Wed 28 Mar 2012
I am a very contrary person by nature. I relish being controversial, an agent provocateur, a gainsayer, a fly-in-the-ointment. That quality has been an absolute boon in terms of how I come up with and present creative ideas. I feel scared and alive and most in control combing the cat backwards. But, letting my inner ‘no-no’ free has saved me from setting many an…unworthy…idea to paper.
I bring this up as stage-setting, because I love the places cooperation has taken my ideas, my work, my career and largely my life. Sure could have said ‘no’ to a number of things I regret, but who hasn’t?
The thing that motivated me headlong down the path of the power of cooperation was developing an improv troupe in high school. Whenever I shoehorned my singularly funny line into a scene or undid an existing storyline, we bombed. We got a laugh, but we lost the audience. It took me MANY errors on stage to realize I wasn’t there for me entirely. I was there as a fraction of a team, who was there for an audience. Hardly a rocket science discovery, but when you’re adolescent, the big picture can be elusive.
Two practices I took away from that troupe have given me improved flexibility and bolstered my cooperative spirit.
The first is state the situation as it stands: I am on a spaceship running out of air. I am about to start a barfight. I am expected to put words on top of my professional colleagues who will provide art. Cooperation starts with a reality check. The head-swelling antigravity of advertising allows us to shoot off the floor and into the stratosphere. Define what is going on and what you personally will do to improve it.

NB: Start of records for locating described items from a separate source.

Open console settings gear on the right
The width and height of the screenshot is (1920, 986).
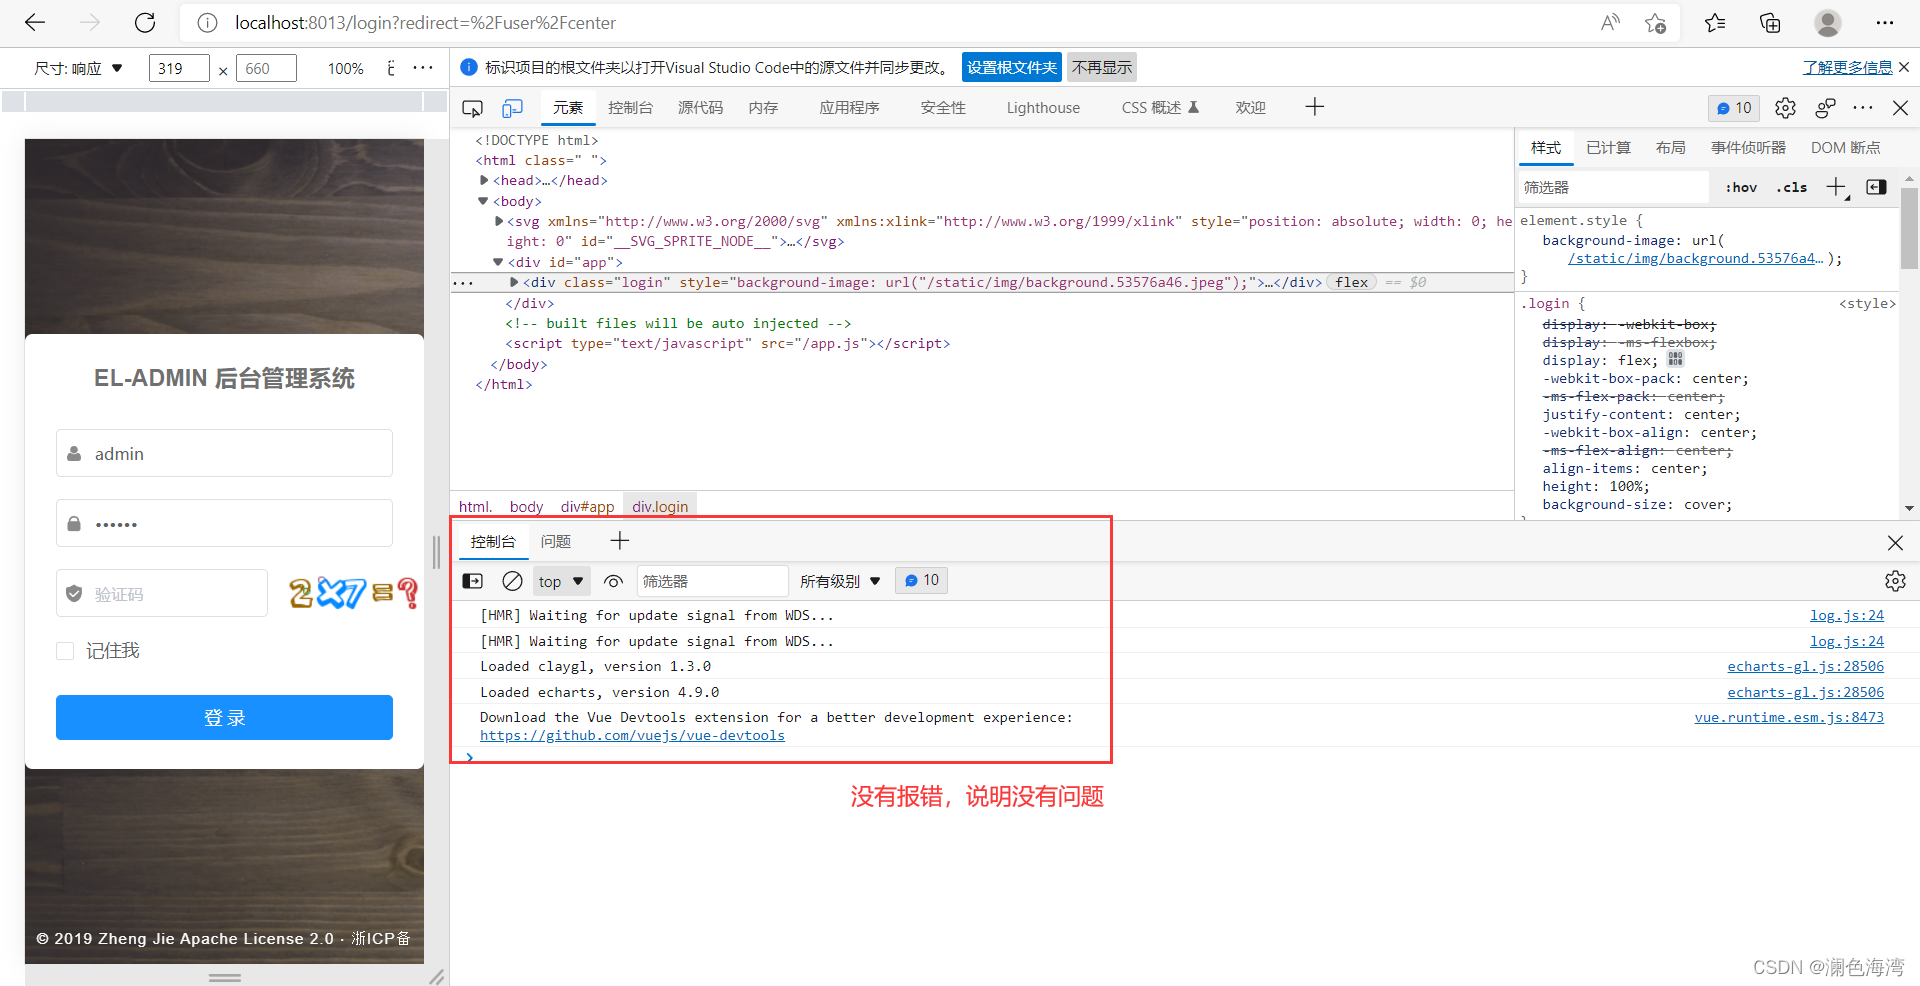coord(1895,580)
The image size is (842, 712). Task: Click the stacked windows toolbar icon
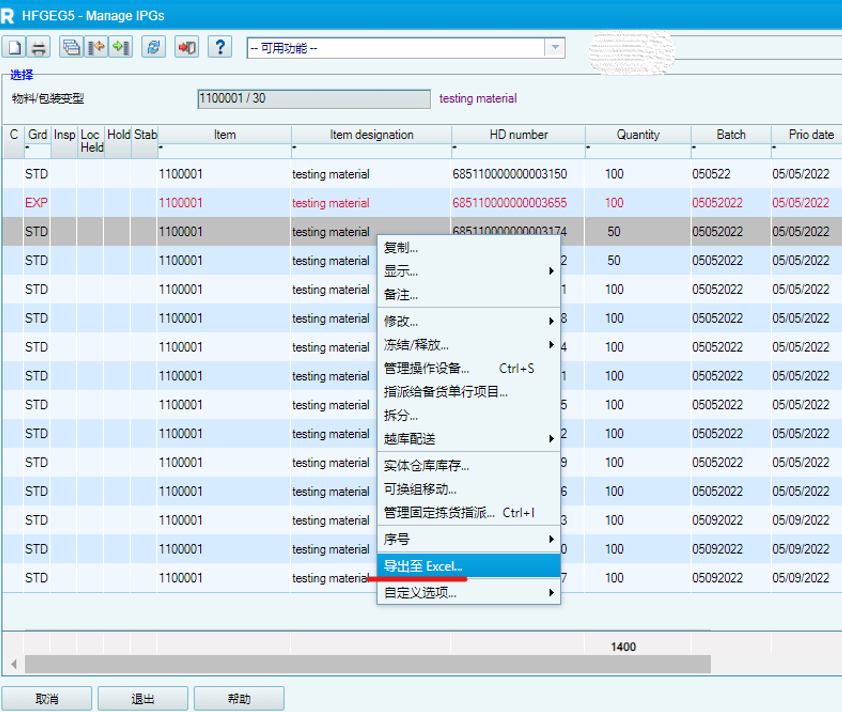click(x=71, y=47)
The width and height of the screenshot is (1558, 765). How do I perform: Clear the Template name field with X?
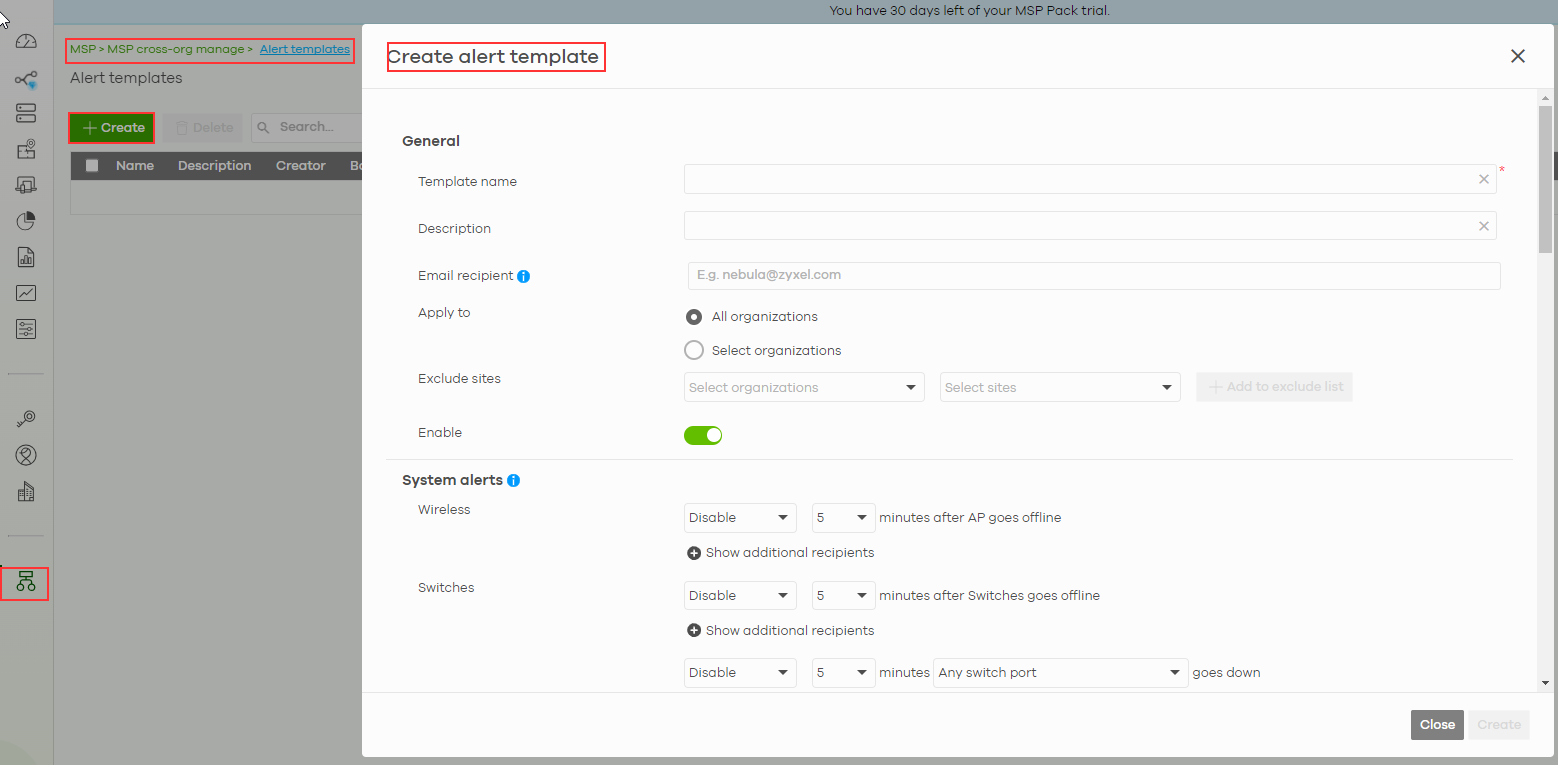(1483, 179)
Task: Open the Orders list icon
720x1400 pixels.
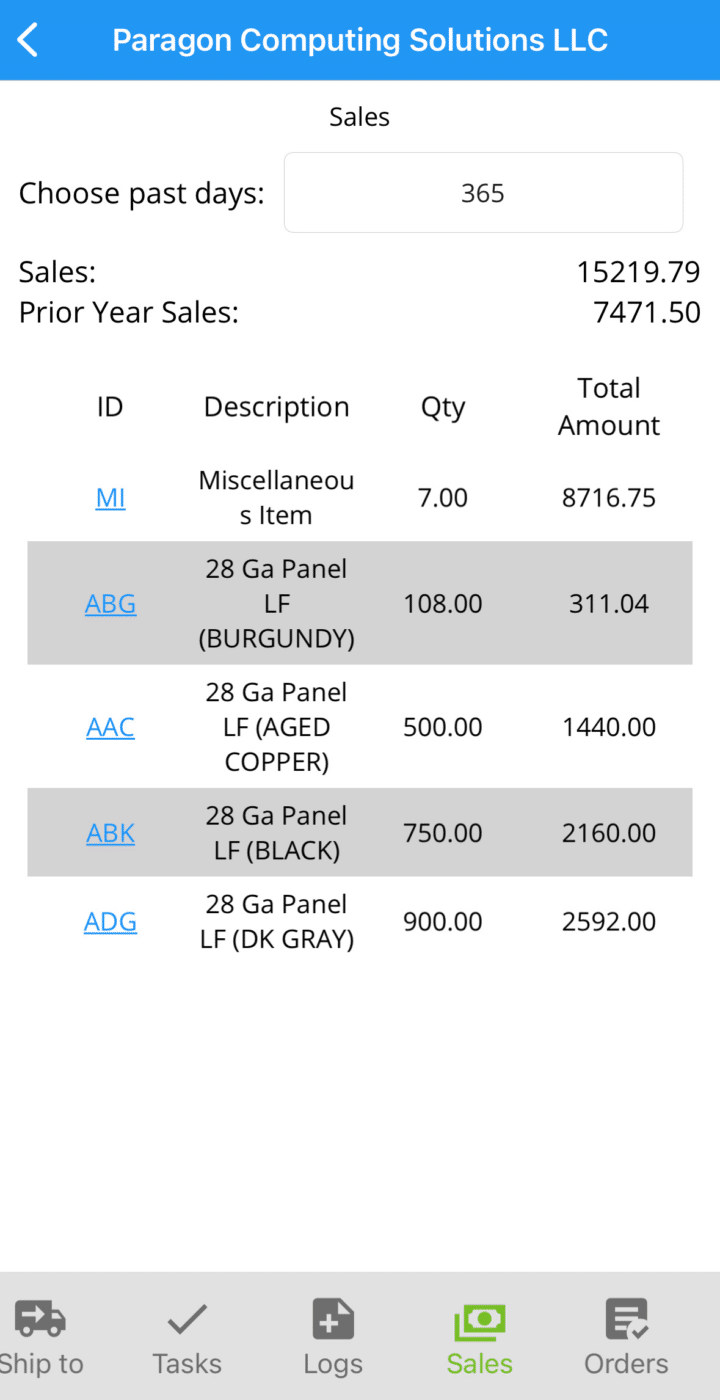Action: click(x=627, y=1320)
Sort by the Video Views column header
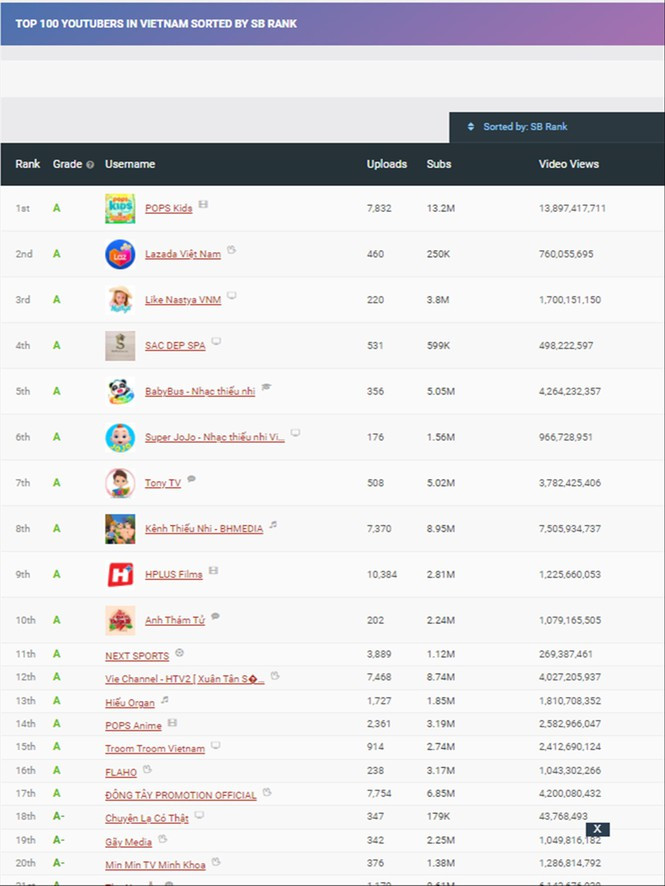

The last is when someone changes the scene or–in my current job–defies my assertion, I ask them to repeat what they said, and then say it myself. (We deliver at warp speed in this business, which means we mentally create at faster-than-lightspeed, which means we speak out just slightly slower than that.) It’s easy to criticize someone without hearing those words come out of your own mouth. Give it a try. Something that seemed absurd when heard gains a lot of credence when you are the one saying it.
That’s it, I guess. A handshake. A pat on the shoulder. An open ear. Say you disagree when you disagree and leave it at that. And then, everything in your professional life sees the sun shining anew.